## Description of the task:
Extract all data as written.

## Provided records:
[Start of Attachment]

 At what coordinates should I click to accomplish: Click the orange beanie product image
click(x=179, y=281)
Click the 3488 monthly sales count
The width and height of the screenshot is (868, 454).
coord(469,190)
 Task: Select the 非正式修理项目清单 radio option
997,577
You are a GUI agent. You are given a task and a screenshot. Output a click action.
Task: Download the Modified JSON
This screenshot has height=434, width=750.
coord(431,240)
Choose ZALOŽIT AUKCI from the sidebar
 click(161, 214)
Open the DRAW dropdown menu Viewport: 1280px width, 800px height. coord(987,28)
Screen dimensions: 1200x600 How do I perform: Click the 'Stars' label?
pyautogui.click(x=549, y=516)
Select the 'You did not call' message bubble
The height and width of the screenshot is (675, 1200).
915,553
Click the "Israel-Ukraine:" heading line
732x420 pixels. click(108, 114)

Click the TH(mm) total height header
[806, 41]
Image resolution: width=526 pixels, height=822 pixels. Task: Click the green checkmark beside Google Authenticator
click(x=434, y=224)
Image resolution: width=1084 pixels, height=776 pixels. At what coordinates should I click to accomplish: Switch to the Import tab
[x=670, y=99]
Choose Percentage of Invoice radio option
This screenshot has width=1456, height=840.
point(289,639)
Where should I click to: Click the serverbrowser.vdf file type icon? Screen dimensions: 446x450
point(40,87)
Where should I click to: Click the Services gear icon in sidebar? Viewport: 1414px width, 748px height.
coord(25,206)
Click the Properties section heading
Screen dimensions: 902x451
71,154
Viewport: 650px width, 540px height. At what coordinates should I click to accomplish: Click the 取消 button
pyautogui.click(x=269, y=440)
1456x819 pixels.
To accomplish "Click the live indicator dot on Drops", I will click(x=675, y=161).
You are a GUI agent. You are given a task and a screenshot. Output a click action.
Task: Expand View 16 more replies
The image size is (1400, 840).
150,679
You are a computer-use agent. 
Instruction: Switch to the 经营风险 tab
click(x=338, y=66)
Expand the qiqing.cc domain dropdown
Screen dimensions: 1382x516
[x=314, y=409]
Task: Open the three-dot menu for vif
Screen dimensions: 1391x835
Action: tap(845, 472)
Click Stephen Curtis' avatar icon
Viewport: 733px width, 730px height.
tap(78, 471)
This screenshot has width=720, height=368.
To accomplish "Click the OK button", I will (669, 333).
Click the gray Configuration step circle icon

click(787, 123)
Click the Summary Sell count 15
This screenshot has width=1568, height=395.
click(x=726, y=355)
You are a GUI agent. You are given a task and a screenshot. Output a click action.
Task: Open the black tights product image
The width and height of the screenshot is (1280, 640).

[End of Attachment]

## Response to the task:
 At what coordinates should I click to accomplish: Click the orange beanie product image
click(x=179, y=281)
Click the 3488 monthly sales count
The width and height of the screenshot is (868, 454).
coord(469,190)
 Task: Select the 非正式修理项目清单 radio option
997,577
You are a GUI agent. You are given a task and a screenshot. Output a click action.
Task: Download the Modified JSON
This screenshot has height=434, width=750.
coord(431,240)
Choose ZALOŽIT AUKCI from the sidebar
 click(161, 214)
Open the DRAW dropdown menu Viewport: 1280px width, 800px height. coord(987,28)
Screen dimensions: 1200x600 How do I perform: Click the 'Stars' label?
pyautogui.click(x=549, y=516)
Select the 'You did not call' message bubble
The height and width of the screenshot is (675, 1200).
915,553
Click the "Israel-Ukraine:" heading line
732x420 pixels. click(108, 114)

Click the TH(mm) total height header
[806, 41]
Image resolution: width=526 pixels, height=822 pixels. Task: Click the green checkmark beside Google Authenticator
click(x=434, y=224)
Image resolution: width=1084 pixels, height=776 pixels. At what coordinates should I click to accomplish: Switch to the Import tab
[x=670, y=99]
Choose Percentage of Invoice radio option
This screenshot has width=1456, height=840.
point(289,639)
Where should I click to: Click the serverbrowser.vdf file type icon? Screen dimensions: 446x450
point(40,87)
Where should I click to: Click the Services gear icon in sidebar? Viewport: 1414px width, 748px height.
coord(25,206)
Click the Properties section heading
Screen dimensions: 902x451
71,154
Viewport: 650px width, 540px height. At what coordinates should I click to accomplish: Click the 取消 button
pyautogui.click(x=269, y=440)
1456x819 pixels.
To accomplish "Click the live indicator dot on Drops", I will click(x=675, y=161).
You are a GUI agent. You are given a task and a screenshot. Output a click action.
Task: Expand View 16 more replies
The image size is (1400, 840).
150,679
You are a computer-use agent. 
Instruction: Switch to the 经营风险 tab
click(x=338, y=66)
Expand the qiqing.cc domain dropdown
Screen dimensions: 1382x516
[x=314, y=409]
Task: Open the three-dot menu for vif
Screen dimensions: 1391x835
Action: tap(845, 472)
Click Stephen Curtis' avatar icon
Viewport: 733px width, 730px height.
tap(78, 471)
This screenshot has width=720, height=368.
To accomplish "Click the OK button", I will (669, 333).
Click the gray Configuration step circle icon

click(787, 123)
Click the Summary Sell count 15
This screenshot has width=1568, height=395.
click(x=726, y=355)
You are a GUI agent. You are given a task and a screenshot. Output a click action.
Task: Open the black tights product image
The width and height of the screenshot is (1280, 640).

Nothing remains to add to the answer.